(Dataset items)
┏━━

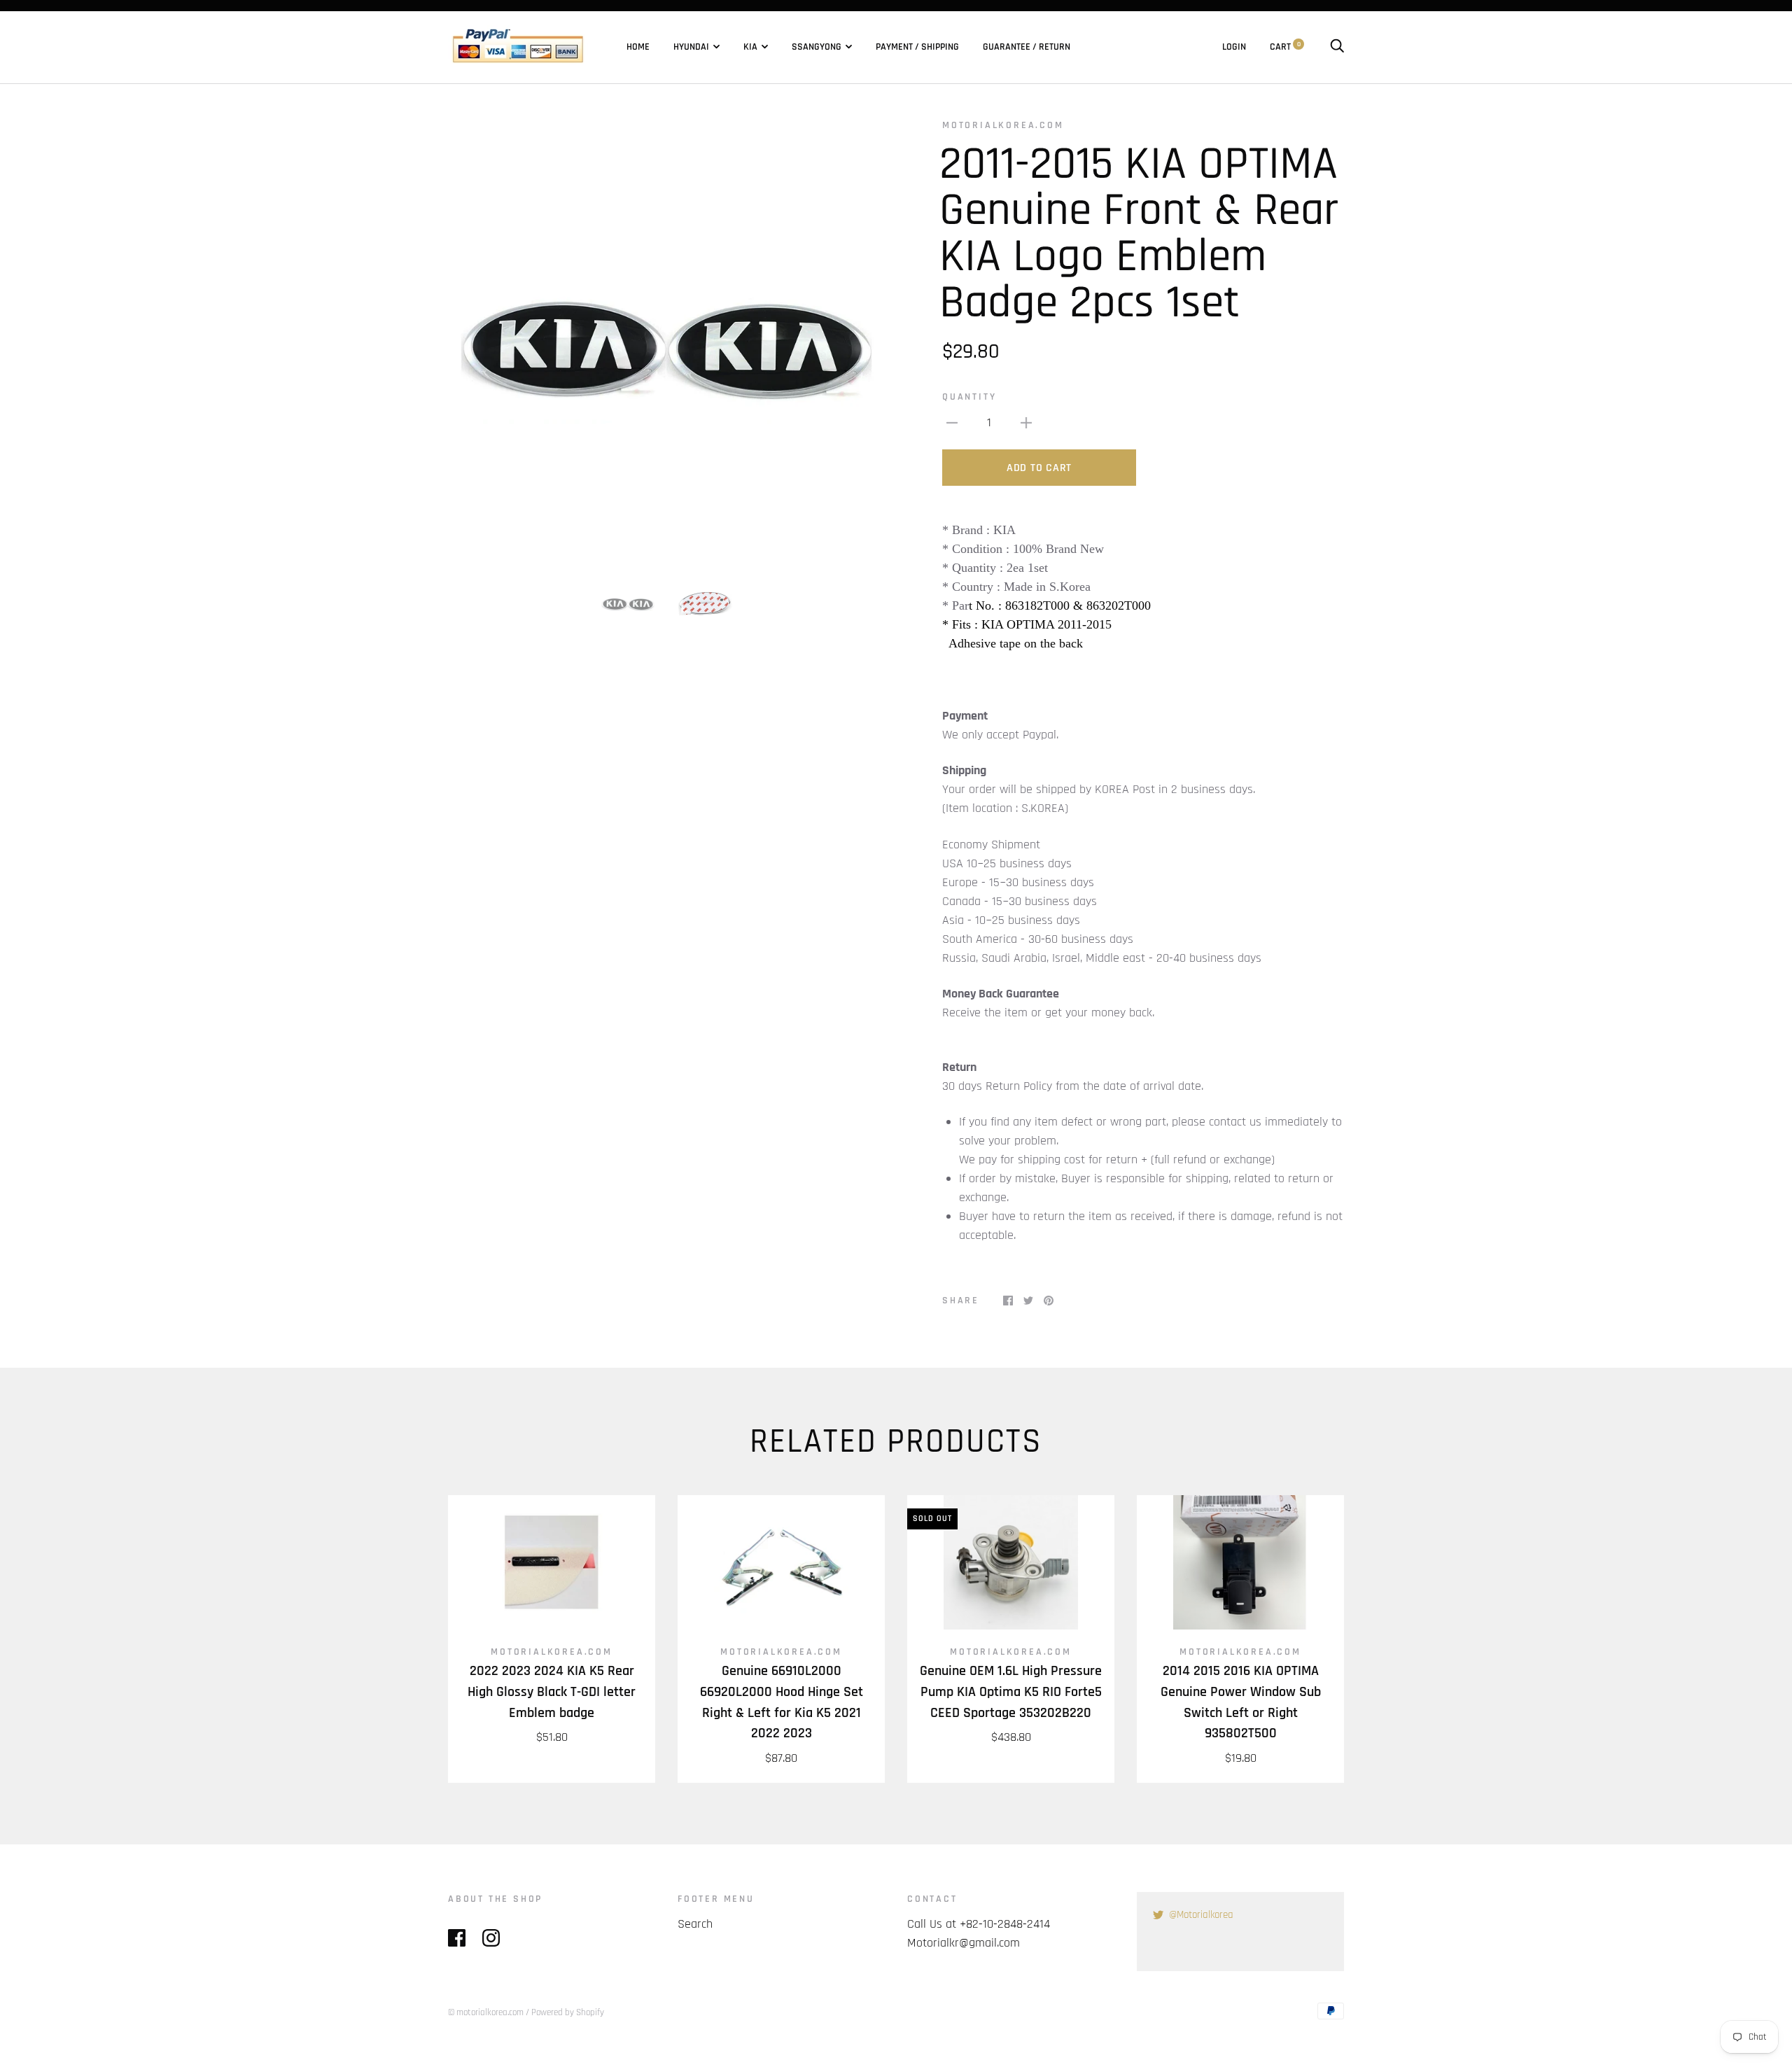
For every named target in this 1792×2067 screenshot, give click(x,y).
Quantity (969, 397)
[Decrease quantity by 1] (952, 422)
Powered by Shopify (567, 2012)
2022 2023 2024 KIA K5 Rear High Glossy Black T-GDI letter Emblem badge (552, 1691)
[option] (666, 336)
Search (695, 1924)
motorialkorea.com (1003, 125)
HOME (638, 47)
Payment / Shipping (917, 47)
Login (1234, 47)
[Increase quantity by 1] (1026, 422)
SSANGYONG (816, 47)
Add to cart (1039, 468)
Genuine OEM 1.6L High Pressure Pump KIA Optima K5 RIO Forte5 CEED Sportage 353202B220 (1011, 1691)
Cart (1285, 47)
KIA (750, 47)
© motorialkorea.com (486, 2012)
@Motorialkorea (1201, 1914)
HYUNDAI (691, 47)
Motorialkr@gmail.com (963, 1943)
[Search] (1337, 47)
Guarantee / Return (1026, 47)
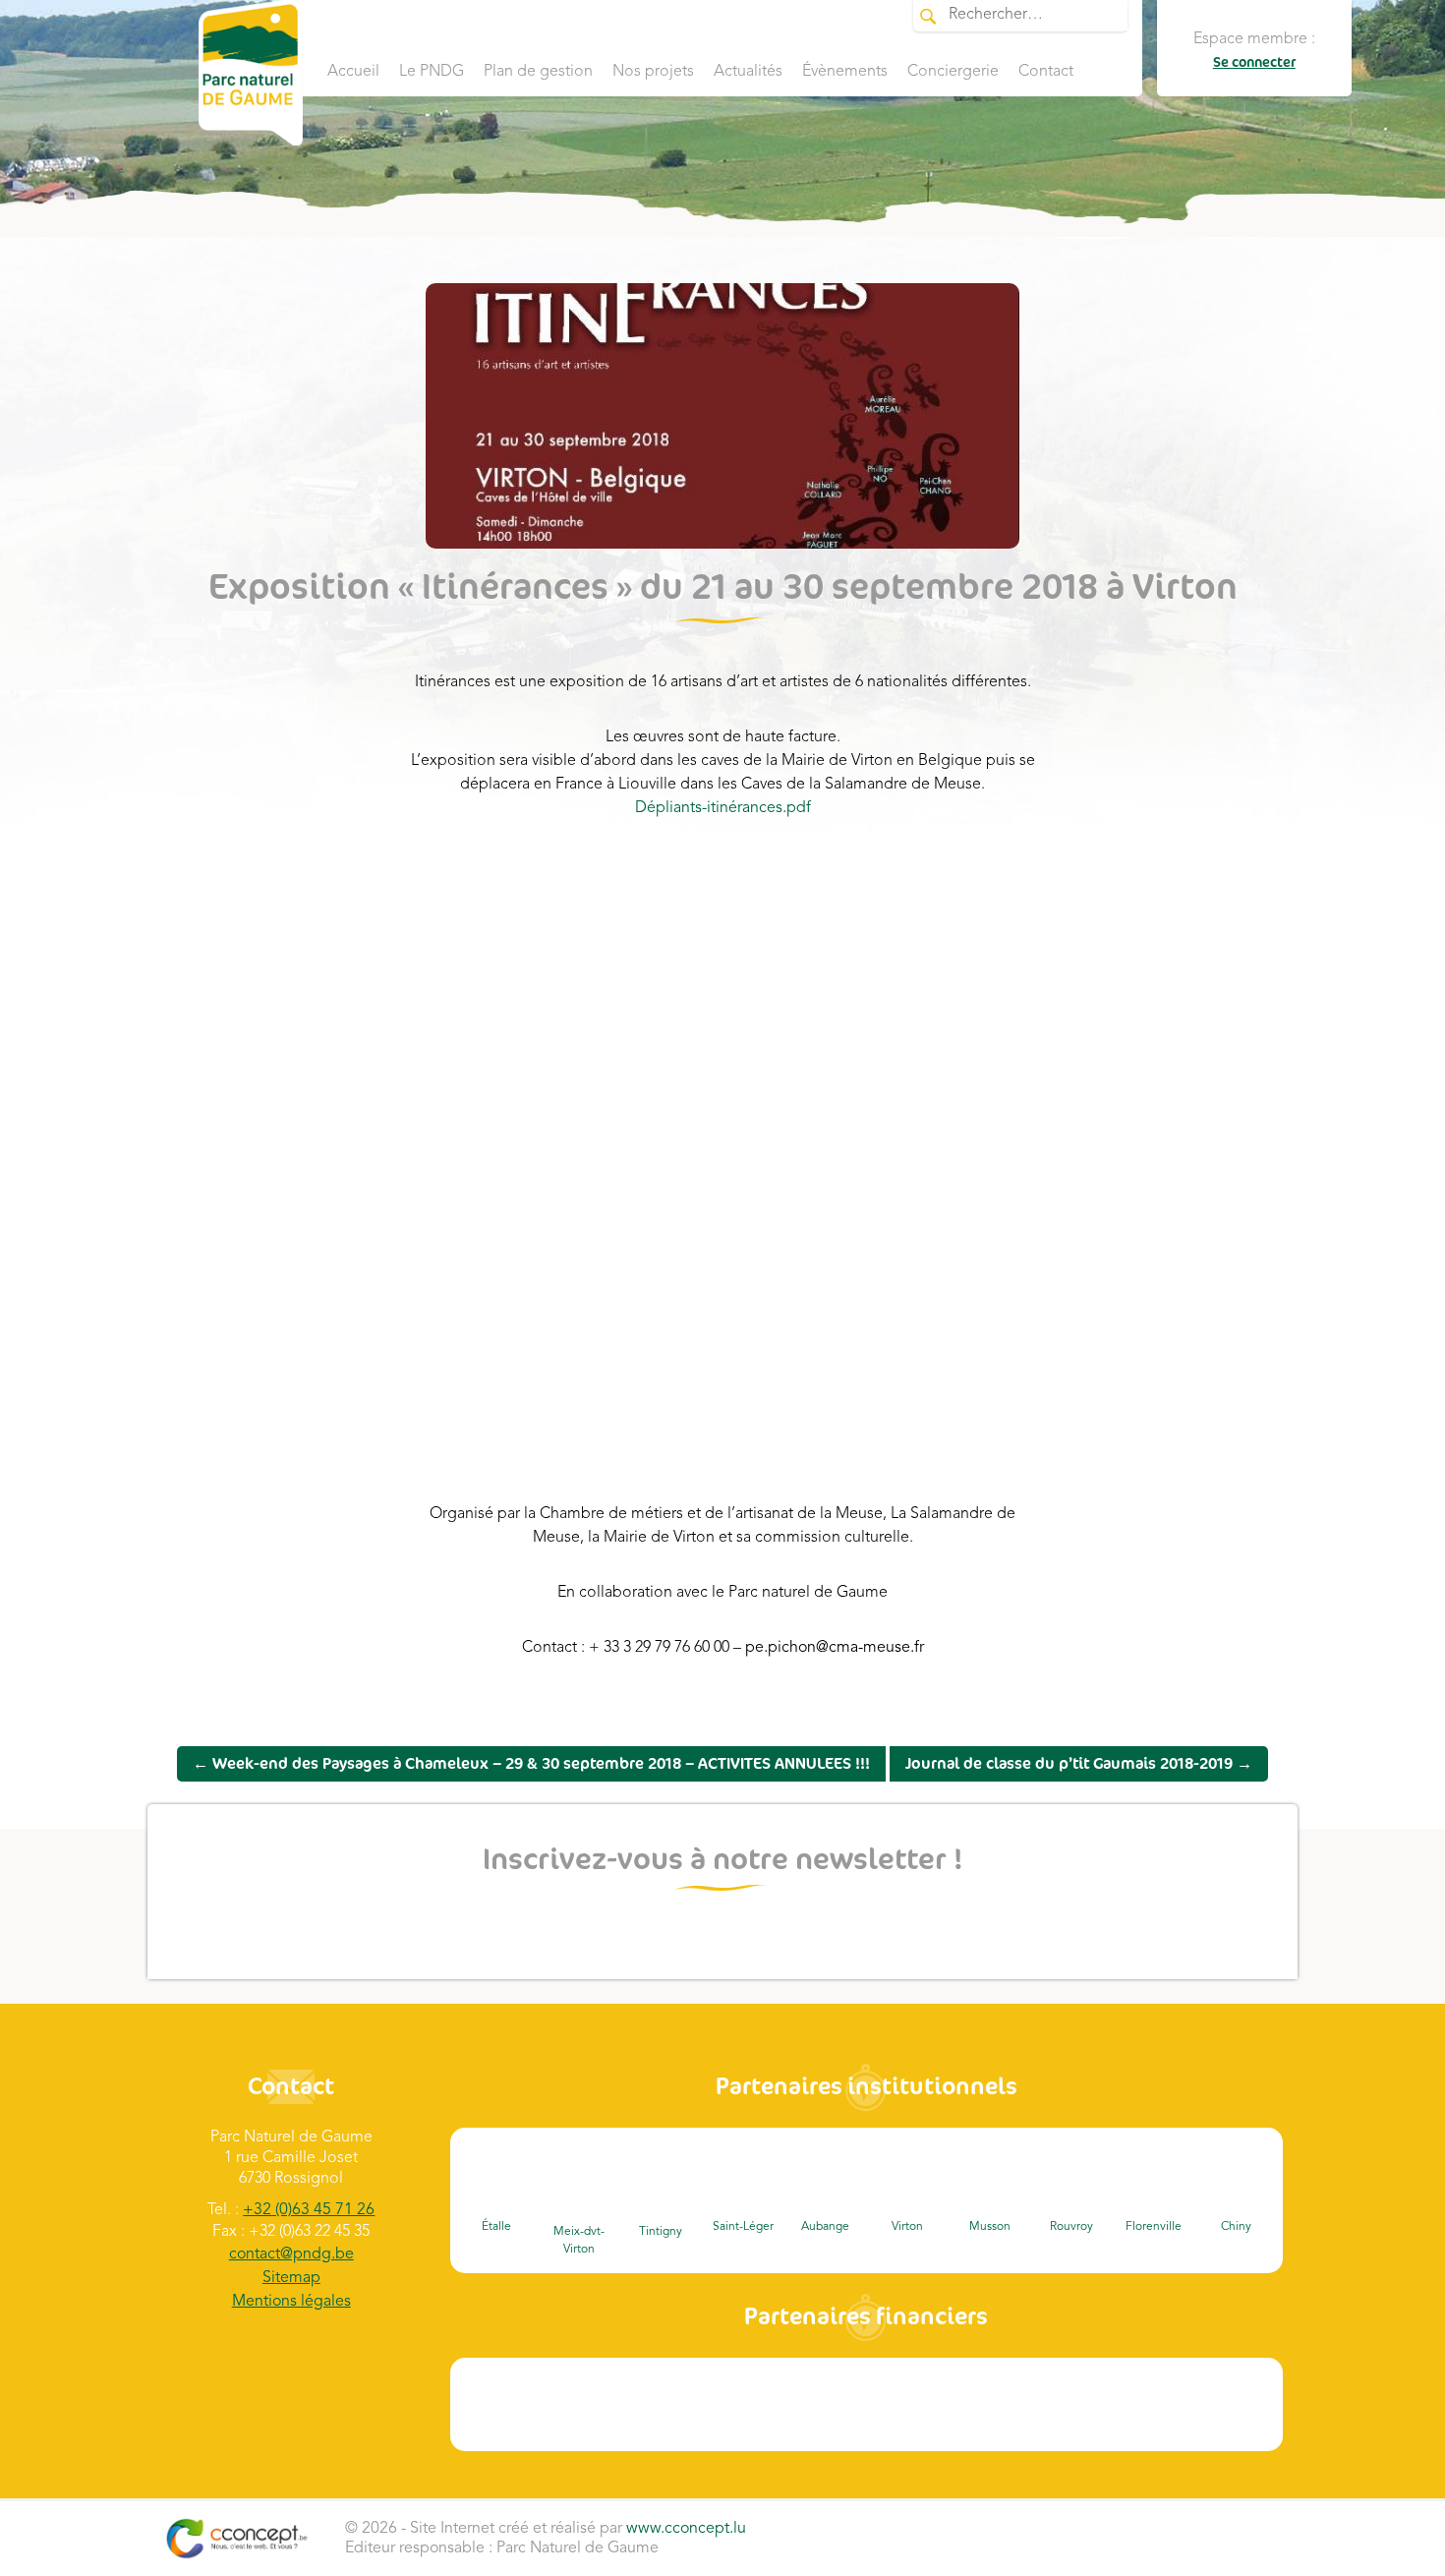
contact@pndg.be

┗━━

Goal of the exercise:
Nothing but a number should be given: the number of lines in the records that contain the word "High".

Solution to this exercise:
2